O gigantismo estatal na economia nacional é pragmático, ideológico ou conveniente?
Tudo isso junto. Imagine uma concessão de estrada ou aeroporto. Governos passados colocaram capital público à disposição para atrair artificialmente mais interessados nessas concessões e dar a impressão que o leilão foi um sucesso. Mas também é ideológico. Muitos grupos de esquerda acham que o Governo tem que estar presente nas empresas, sem ponderar o custo e as potenciais distorções disso.
Pela sua ótica, o Governo do presidente Jair Bolsonaro, terá condições de ir contra maré dos seus antecessores?
Se a equipe econômica seguir na linha de controle de gastos e subsídios mais criteriosos, sobrará menos dinheiro para o empresariado se apropriar com seus contatos políticos. Mas a pressão empresarial e o lobby no Brasil são muito intensos. Ainda vamos ver o quanto o Governo conseguirá abafar essa pressão.
Como podemos ter um Estado mais eficiente que faça com que o livre mercado floresça de fato?

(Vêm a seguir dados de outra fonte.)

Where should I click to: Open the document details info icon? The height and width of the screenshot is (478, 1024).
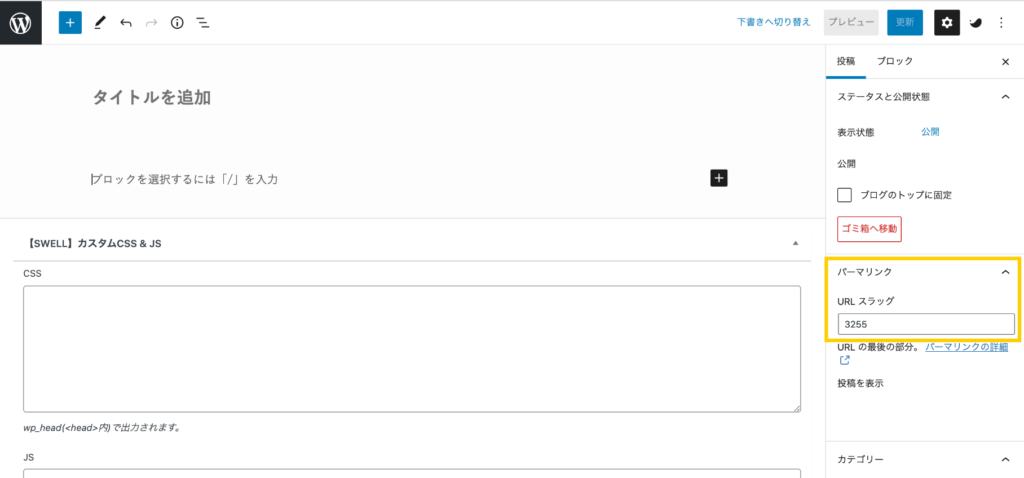(x=177, y=23)
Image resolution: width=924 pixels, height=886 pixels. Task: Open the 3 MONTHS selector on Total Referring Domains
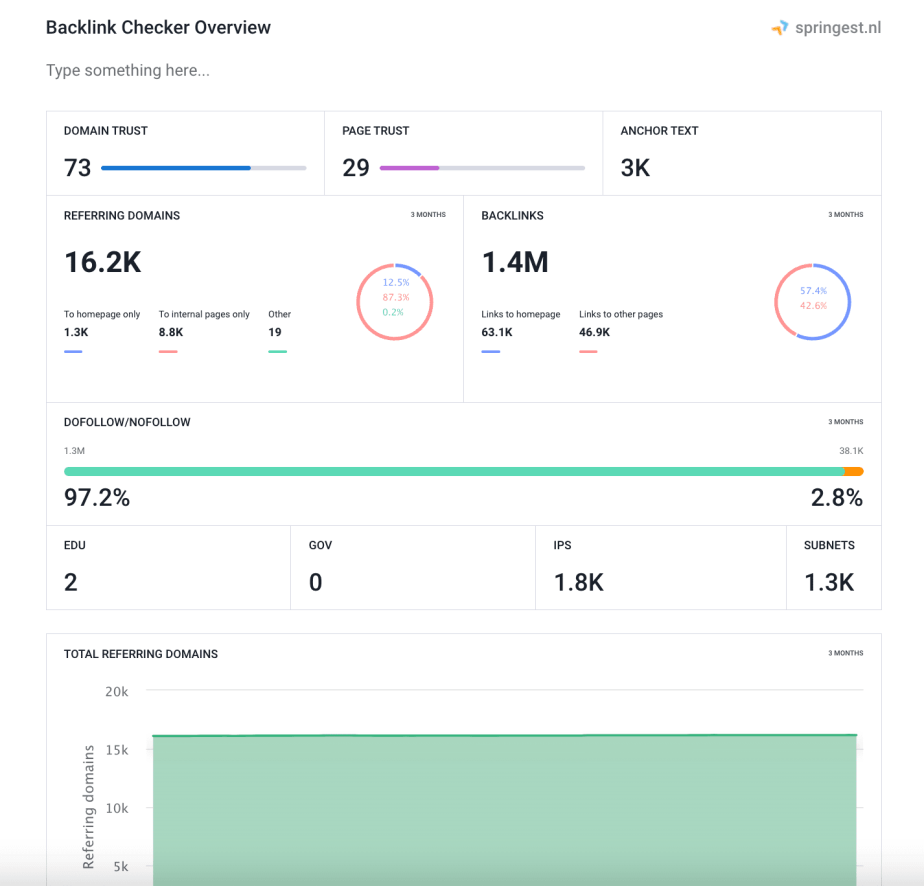(846, 652)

As ações que listei acima. Mais isolamento político, mais avaliação do impacto das políticas, mais escrutínio nas relações empresa-governo. Mas, como eu disse acima, o livre mercado é uma utopia. Por exemplo, somente com bancos privados, quem poderá financiar habitação de baixa renda? O Chile migrou para um sistema de vouchers, que pessoas de baixa renda poderiam usar para comprar suas casas no mercado privado. Se o voucher não fosse suficiente, poderiam pegar empréstimos dos bancos. Só que os bancos privados não abarcaram segmentos da população mais vulneráveis, de baixa renda. No Chile, esse segmento teve que ser suprido por um banco público. Uma possibilidade seria subsidiar bancos privados para atuar nesse segmento. Mas isso exigiria mecanismos regulatórios para garantir que os empréstimos sejam efetivamente direcionados para quem precisa. Ou seja: aumentar o bem-estar da população exige muito mais esforço de análise e desenho de políticas do que simplesmente clamar por livre mercado.
Os chamados “campeões nacionais da economia” foram um engodo ou em algum momento isso ocorreu?
Ocorreu, especialmente a partir de 2007, com uma ação mais ativa do BNDES para consolidar indústrias com capital público. Sob Dilma, tudo isso começou a pegar mal na opinião pública, mas ainda assim o BNDES seguiu com um aumento desenfreado nos empréstimos para grandes empresas que poderiam se capitalizar no mercado privado. Deu no que deu.